Your task:
Return exactly the lines below, starting with the one that has "1600x1332 pixels." and going on through the one that has "Task: Click the 25000 x-axis tick label".

Task data:
>>>>>

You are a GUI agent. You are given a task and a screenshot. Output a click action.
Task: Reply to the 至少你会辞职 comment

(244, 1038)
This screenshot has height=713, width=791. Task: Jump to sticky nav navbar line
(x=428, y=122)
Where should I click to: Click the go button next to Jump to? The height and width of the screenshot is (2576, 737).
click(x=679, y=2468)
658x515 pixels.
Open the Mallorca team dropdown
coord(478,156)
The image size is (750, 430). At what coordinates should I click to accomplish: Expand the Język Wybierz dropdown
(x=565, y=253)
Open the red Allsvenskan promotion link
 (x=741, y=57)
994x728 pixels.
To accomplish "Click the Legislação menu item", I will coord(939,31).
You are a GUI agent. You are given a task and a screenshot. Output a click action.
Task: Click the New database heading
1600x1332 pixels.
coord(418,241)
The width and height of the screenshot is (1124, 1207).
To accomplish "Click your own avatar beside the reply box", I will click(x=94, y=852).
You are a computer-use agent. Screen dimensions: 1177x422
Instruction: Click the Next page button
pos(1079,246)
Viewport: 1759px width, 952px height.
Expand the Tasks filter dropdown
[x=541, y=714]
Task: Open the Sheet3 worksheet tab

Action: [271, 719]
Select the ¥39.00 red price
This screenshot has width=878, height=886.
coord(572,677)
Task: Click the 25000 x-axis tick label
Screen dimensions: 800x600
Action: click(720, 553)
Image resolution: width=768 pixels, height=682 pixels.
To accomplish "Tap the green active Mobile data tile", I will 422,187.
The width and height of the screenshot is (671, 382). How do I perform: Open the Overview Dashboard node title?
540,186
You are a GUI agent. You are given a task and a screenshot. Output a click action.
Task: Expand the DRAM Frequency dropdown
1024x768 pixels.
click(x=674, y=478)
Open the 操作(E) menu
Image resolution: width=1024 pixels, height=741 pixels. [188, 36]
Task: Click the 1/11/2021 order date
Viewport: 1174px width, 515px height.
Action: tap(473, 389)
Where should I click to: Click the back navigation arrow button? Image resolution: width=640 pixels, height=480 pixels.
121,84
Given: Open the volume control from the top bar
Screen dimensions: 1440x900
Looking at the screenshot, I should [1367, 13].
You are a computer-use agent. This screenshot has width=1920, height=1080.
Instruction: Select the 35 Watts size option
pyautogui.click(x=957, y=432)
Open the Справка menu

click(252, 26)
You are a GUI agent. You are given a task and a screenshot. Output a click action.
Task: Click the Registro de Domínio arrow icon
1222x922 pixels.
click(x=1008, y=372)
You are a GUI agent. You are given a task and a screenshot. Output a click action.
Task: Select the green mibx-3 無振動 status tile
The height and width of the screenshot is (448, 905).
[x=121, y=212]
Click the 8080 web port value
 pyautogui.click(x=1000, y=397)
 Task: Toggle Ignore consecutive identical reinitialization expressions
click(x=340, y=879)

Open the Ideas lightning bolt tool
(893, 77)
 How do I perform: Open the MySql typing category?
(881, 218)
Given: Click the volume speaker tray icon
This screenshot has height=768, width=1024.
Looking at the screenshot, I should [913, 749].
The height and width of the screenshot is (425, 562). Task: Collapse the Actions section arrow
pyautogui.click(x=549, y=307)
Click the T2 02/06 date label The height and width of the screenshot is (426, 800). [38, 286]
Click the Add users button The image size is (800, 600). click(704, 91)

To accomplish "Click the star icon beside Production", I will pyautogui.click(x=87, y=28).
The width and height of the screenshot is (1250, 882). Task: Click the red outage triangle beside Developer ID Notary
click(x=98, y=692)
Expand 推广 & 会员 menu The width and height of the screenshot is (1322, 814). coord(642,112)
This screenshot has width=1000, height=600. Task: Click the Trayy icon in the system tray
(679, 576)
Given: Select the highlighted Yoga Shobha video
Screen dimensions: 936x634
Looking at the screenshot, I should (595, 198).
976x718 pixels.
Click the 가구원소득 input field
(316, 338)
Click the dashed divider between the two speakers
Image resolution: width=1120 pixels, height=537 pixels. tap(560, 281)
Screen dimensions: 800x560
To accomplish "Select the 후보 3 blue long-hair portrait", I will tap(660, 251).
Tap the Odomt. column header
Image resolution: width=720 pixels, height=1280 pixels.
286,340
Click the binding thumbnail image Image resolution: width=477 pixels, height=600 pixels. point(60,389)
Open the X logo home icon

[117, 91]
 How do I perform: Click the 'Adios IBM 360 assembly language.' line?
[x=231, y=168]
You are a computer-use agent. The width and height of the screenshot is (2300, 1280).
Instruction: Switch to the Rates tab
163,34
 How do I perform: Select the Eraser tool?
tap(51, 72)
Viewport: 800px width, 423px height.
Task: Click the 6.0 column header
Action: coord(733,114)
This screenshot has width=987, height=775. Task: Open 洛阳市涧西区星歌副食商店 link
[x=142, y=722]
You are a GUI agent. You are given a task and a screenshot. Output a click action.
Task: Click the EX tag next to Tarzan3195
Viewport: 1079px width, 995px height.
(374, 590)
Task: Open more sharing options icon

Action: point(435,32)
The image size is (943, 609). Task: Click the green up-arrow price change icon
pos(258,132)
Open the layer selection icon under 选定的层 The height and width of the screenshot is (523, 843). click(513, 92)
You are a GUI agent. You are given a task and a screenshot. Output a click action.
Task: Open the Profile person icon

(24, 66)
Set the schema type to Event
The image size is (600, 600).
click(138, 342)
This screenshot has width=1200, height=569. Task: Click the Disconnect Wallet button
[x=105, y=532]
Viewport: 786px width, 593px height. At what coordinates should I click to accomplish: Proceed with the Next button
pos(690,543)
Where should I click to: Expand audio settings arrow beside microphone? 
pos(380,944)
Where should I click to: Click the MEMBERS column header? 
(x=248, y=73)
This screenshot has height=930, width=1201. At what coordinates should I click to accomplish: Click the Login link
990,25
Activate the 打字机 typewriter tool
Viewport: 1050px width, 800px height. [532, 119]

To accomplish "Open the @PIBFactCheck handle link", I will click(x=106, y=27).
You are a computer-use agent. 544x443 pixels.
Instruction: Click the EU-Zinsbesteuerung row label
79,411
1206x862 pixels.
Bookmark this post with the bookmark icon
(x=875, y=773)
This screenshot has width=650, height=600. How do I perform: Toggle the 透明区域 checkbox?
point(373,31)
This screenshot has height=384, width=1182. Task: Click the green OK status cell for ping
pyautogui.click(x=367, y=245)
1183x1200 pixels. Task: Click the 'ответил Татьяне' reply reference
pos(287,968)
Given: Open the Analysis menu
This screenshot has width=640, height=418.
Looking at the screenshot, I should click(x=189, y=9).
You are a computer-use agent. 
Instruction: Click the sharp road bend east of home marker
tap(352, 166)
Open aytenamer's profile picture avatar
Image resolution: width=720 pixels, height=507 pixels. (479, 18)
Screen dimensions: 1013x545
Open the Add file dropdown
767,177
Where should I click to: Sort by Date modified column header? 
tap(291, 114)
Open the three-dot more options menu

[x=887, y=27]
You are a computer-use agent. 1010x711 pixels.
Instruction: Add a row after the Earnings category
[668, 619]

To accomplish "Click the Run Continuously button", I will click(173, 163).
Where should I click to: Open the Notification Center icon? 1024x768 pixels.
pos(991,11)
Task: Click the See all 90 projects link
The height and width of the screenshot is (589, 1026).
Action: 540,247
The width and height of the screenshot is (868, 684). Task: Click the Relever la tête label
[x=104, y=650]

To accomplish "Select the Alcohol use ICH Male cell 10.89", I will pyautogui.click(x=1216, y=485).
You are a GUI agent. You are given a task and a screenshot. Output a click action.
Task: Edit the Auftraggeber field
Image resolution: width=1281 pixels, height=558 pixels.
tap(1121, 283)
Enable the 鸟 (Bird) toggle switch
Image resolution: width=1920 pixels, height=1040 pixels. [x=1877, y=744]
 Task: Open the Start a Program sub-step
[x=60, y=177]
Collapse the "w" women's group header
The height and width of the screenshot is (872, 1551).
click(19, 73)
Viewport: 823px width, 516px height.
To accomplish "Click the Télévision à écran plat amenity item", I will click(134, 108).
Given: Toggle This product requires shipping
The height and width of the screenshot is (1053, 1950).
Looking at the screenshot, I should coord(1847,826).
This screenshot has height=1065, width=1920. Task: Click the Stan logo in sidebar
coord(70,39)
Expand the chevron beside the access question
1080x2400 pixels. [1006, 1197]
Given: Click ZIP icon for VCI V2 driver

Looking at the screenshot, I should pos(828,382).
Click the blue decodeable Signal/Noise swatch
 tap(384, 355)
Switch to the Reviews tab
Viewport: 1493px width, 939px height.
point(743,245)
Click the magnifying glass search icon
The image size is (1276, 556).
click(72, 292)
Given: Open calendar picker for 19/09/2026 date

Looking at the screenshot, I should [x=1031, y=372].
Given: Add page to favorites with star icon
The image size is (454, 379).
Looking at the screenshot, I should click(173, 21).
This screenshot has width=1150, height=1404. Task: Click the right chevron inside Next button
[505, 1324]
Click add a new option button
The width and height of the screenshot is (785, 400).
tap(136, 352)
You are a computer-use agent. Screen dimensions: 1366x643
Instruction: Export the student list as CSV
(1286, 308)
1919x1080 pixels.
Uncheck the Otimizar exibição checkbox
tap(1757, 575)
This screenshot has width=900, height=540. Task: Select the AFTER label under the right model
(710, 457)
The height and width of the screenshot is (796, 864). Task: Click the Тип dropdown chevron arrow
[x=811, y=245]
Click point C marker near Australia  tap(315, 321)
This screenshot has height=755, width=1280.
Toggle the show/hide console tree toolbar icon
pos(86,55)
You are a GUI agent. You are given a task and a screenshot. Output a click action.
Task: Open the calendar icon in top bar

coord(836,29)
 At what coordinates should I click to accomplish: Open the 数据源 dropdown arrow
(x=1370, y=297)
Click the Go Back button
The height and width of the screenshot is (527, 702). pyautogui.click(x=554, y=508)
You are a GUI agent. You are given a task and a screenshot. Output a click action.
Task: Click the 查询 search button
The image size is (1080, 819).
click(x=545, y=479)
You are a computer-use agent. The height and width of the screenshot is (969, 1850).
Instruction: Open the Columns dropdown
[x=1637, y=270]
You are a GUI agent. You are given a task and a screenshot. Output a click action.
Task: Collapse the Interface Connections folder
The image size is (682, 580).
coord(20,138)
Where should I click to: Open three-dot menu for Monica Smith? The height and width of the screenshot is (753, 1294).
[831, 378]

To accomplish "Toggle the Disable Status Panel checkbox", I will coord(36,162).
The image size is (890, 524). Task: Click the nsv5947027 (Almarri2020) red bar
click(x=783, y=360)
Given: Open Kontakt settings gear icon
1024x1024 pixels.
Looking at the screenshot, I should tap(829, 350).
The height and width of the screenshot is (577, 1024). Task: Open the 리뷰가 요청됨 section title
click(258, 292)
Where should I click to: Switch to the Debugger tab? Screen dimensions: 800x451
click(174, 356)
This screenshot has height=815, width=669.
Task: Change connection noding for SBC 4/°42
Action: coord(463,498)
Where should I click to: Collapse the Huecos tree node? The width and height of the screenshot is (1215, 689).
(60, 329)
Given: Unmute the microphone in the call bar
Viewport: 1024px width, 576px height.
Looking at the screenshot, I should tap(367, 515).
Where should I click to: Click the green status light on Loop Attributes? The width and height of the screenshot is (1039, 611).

<<<<<

Output of the exercise:
1600x1332 pixels.
coord(418,241)
The width and height of the screenshot is (1124, 1207).
To accomplish "Click your own avatar beside the reply box", I will click(x=94, y=852).
You are a computer-use agent. Screen dimensions: 1177x422
Instruction: Click the Next page button
pos(1079,246)
Viewport: 1759px width, 952px height.
Expand the Tasks filter dropdown
[x=541, y=714]
Task: Open the Sheet3 worksheet tab

Action: [271, 719]
Select the ¥39.00 red price
This screenshot has width=878, height=886.
coord(572,677)
Task: Click the 25000 x-axis tick label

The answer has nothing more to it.